“Don’t cry, Pretty!” she whispered. “Don’t cry! It’s my legs. I’ve got fat iron braces on my legs, and people don’t like to hold me.”
Half the professional smile came flashing back to the White Linen Nurse’s mouth.
“Oh, I just adore holding people with iron braces on their legs,” she affirmed, and, leaning over the back of the seat, proceeded with absolutely perfect mechanical tenderness to gather the poor, puny, surprised little body into her own strong, shapely arms. Then dutifully snuggling her shoulder to meet the stubborn little shoulder that refused to snuggle to it, and dutifully easing her knees to suit the stubborn little knees that refused to be eased, she settled down resignedly in her seat again to await the return of the Senior Surgeon. “There! there! there!” she began quite instinctively to croon and pat.
“Don’t say ‘There! there!’” wailed the Little Girl, peevishly. Her body was suddenly stiff as a ramrod. “Don’t say ‘There! there!’ If you’ve got to make any noise at all, say ‘Here! here!’”
“Here! here!” droned the White Linen Nurse. “Here! here! here! here!” On and on and interminably on, “Here! here! here! here!”
At the end of about the three hundred and forty-seventh “Here!” the Little Girl’s body relaxed, and she reached up two fragile fingers to close the White Linen Nurse’s mouth. “There, that will do,” she sighed contentedly. “I feel better now. Father does tire me so.”
“Father tires you?” gasped the White Linen Nurse. The giggle that followed the gasp was not in the remotest degree professional. “Father tires you?” she repeated accusingly. “Why, you silly Little Girl, can’t you see it’s you that makes father so everlastingly tired?” Impulsively with her one free hand she turned the Little Girl’s listless face to the light. “What makes you call your nice father ‘fat father’?” she asked with real curiosity. “What makes you? He isn’t fat at all. He’s just big. Why, whatever possesses you to call him ‘fat father,’ I say? Can’t you see how mad it makes him?”

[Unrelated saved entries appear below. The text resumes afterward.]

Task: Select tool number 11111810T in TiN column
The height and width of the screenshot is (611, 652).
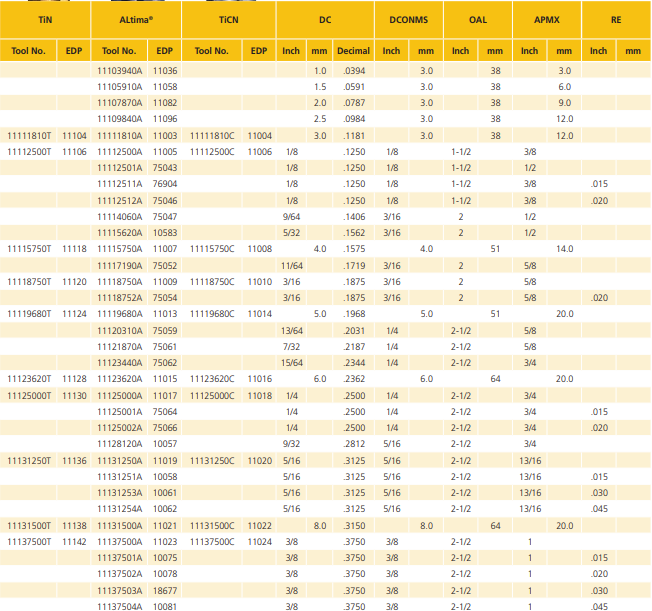Action: (x=29, y=135)
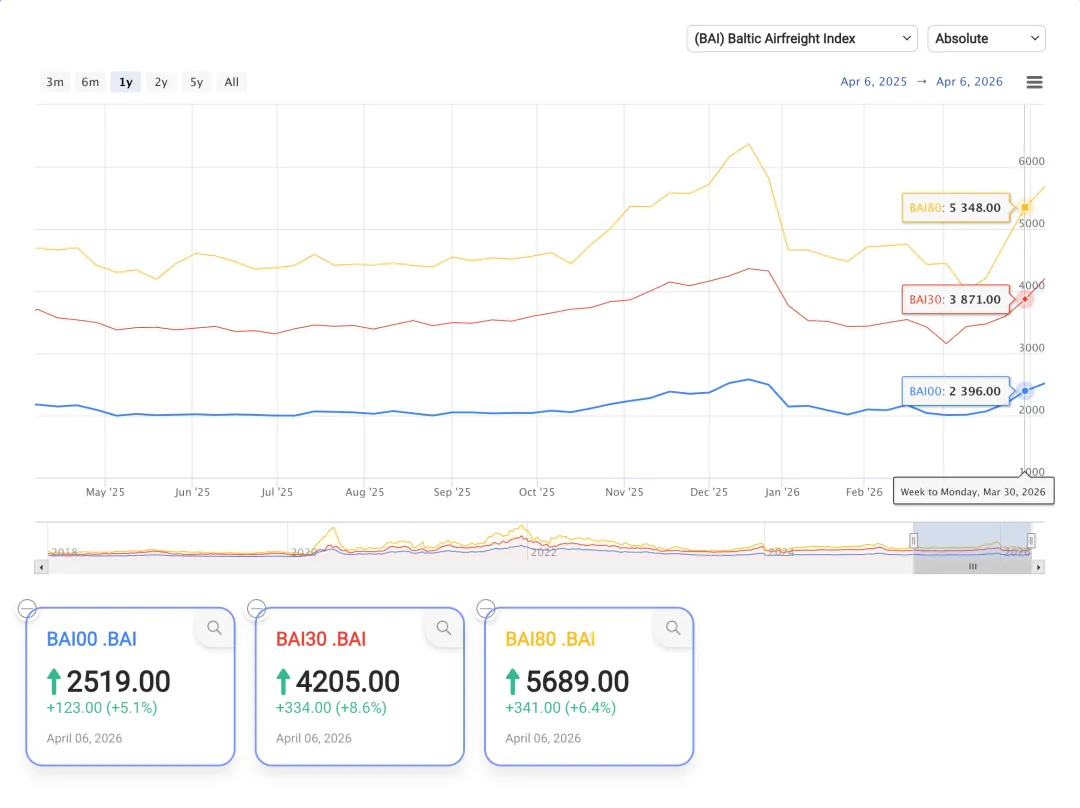The height and width of the screenshot is (808, 1080).
Task: Show All time range data
Action: point(231,82)
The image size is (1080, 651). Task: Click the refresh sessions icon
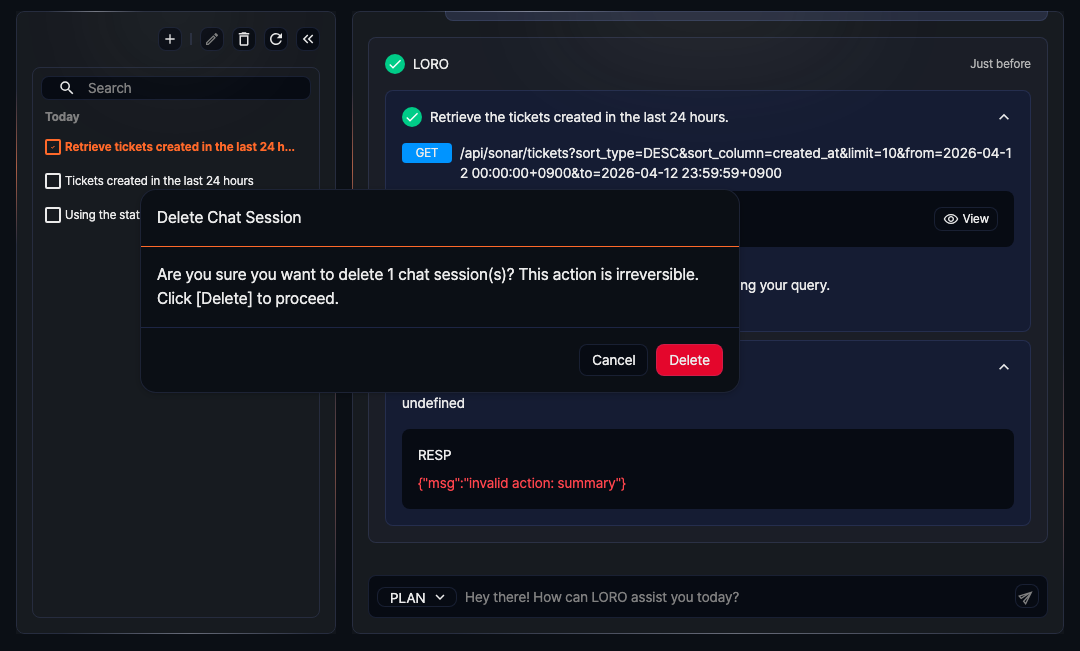click(x=276, y=39)

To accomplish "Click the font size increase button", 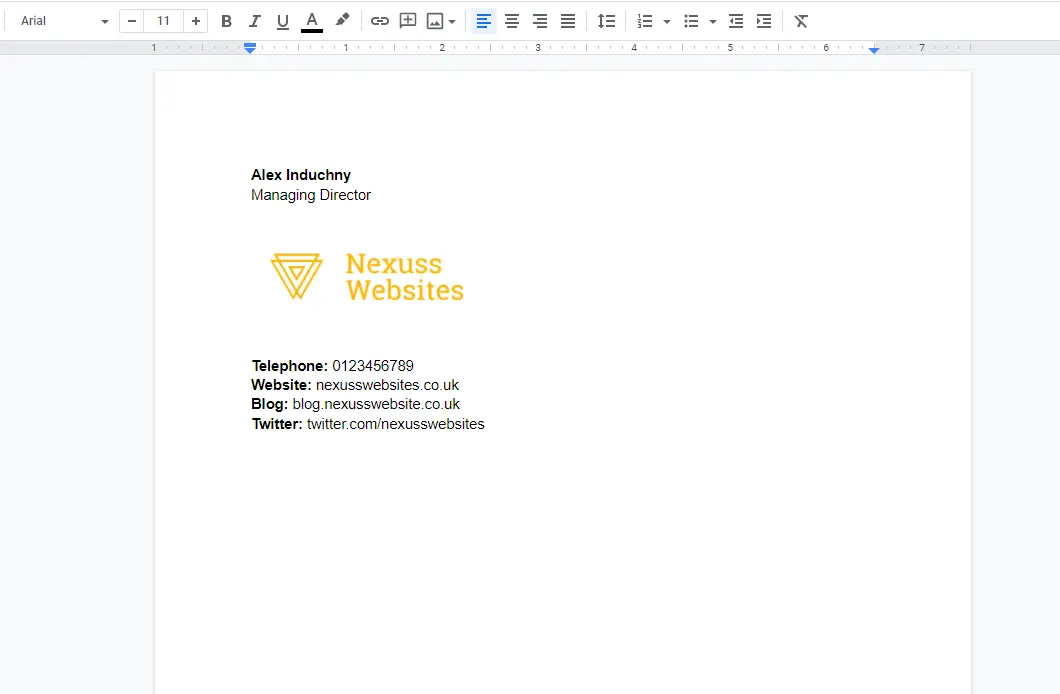I will (195, 20).
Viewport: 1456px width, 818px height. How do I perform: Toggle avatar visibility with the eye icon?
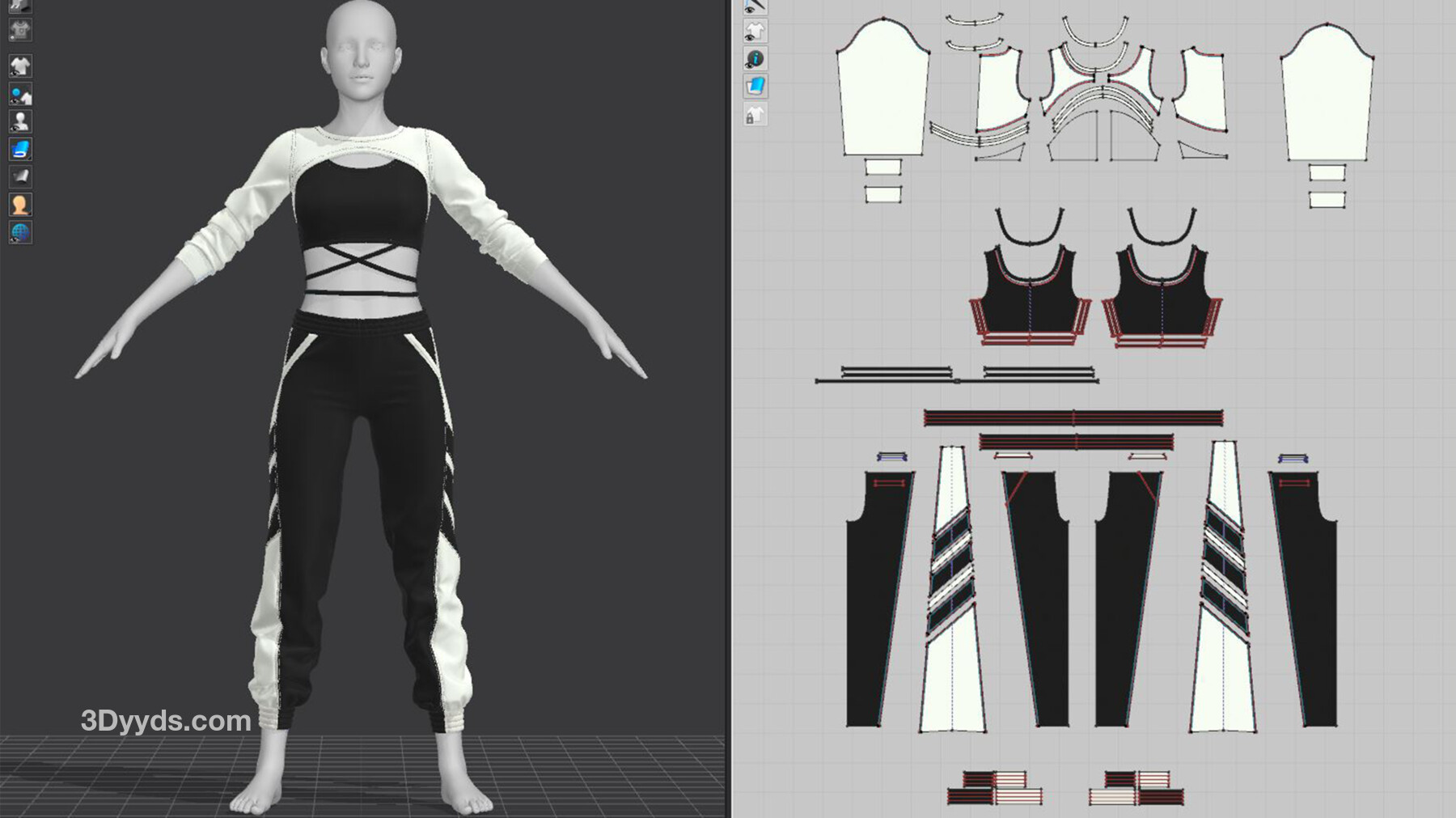pos(20,121)
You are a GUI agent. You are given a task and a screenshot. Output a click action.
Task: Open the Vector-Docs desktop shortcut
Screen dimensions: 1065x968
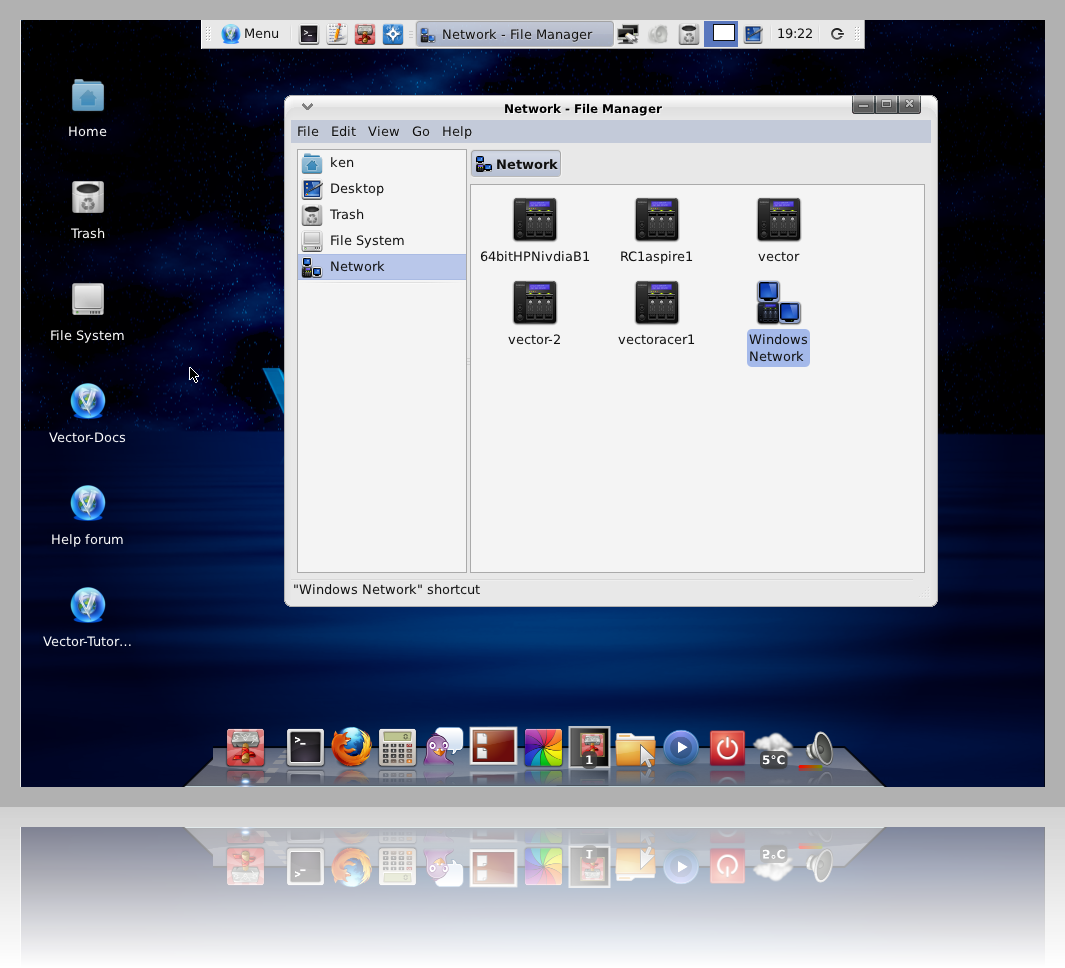pos(88,402)
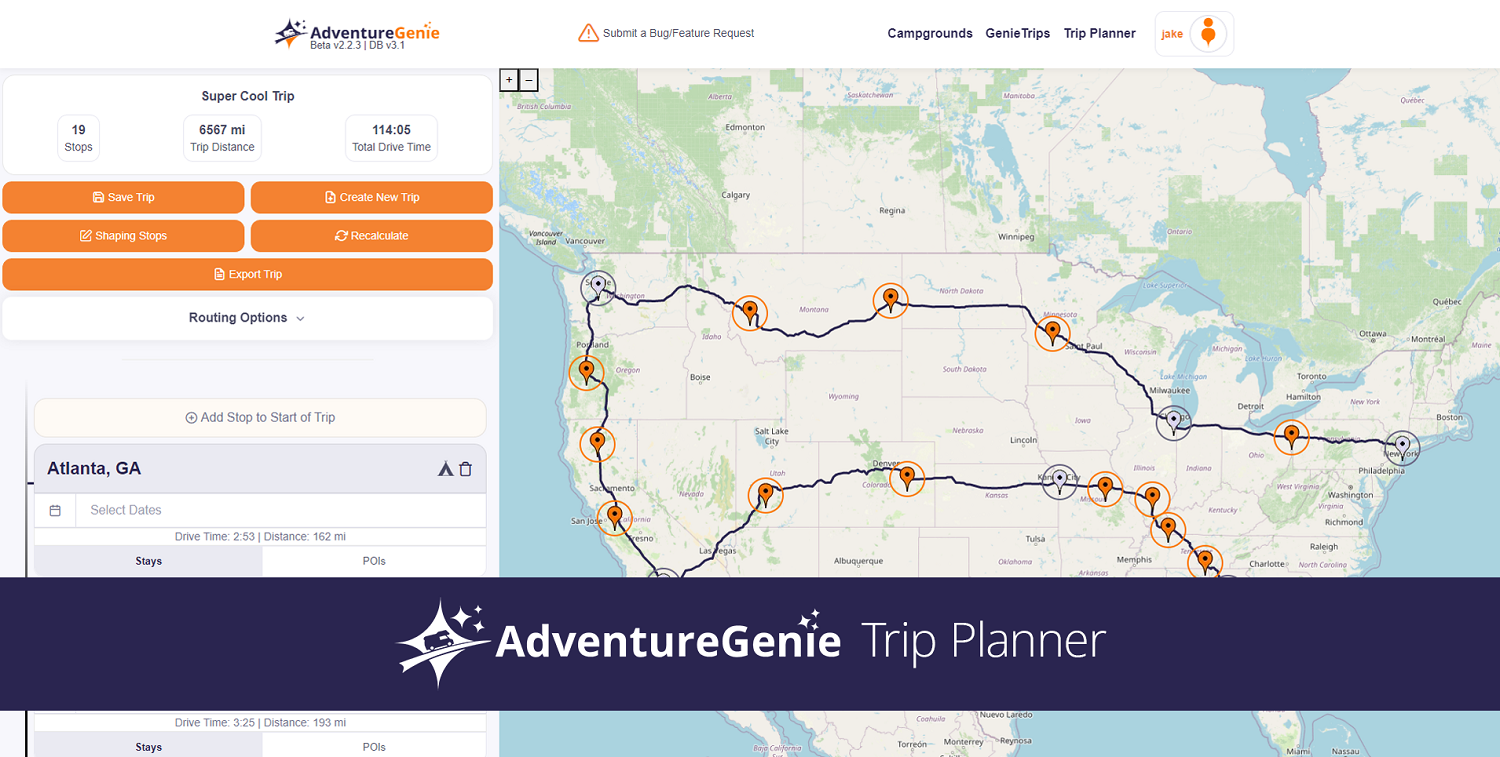Delete the Atlanta, GA stop via trash icon
Viewport: 1500px width, 757px height.
(466, 468)
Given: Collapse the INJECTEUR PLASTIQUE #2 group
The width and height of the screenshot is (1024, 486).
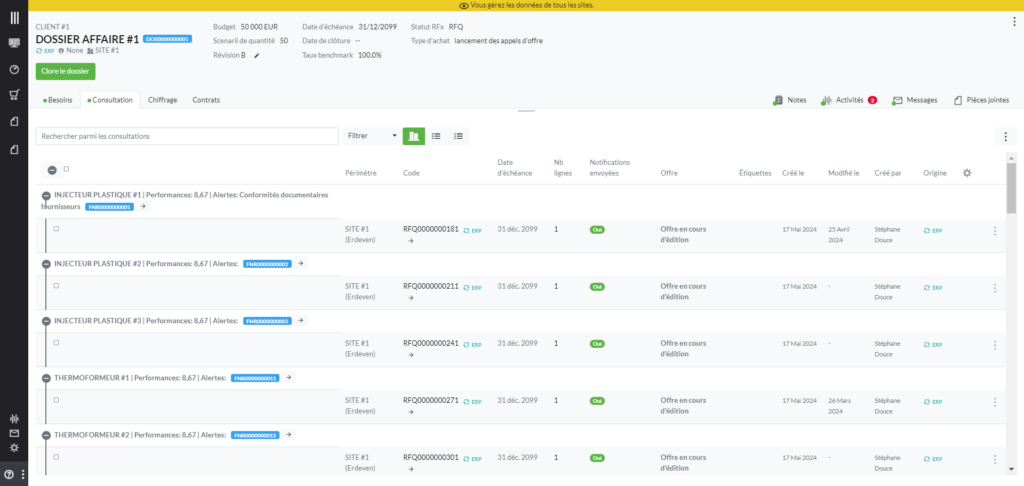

“Why, of course it makes him mad,” said the Little Girl, with plainly reviving interest. Thrilled with astonishment at the White Linen Nurse’s apparent stupidity, she straightened up perkily, with inordinately sparkling eyes. “Why, of course it makes him mad,” she explained briskly. “That’s why I do it. Why, my parpa never even looks at me unless I make him mad.”
“’S-’sh!” said the White Linen Nurse. “Why, you mustn’t ever say a thing like that! Why, your marma wouldn’t like you to say a thing like that.”
Jerking bumpily back against the White Linen Nurse’s unprepared shoulder, the Little Girl prodded a pallid finger-tip into the White Linen Nurse’s vivid cheek. “Silly pink-and-white nursie!” she chuckled, “don’t you know there isn’t any marma?” Cackling with delight over her own superior knowledge, she folded her little arms and began to rock herself convulsively to and fro.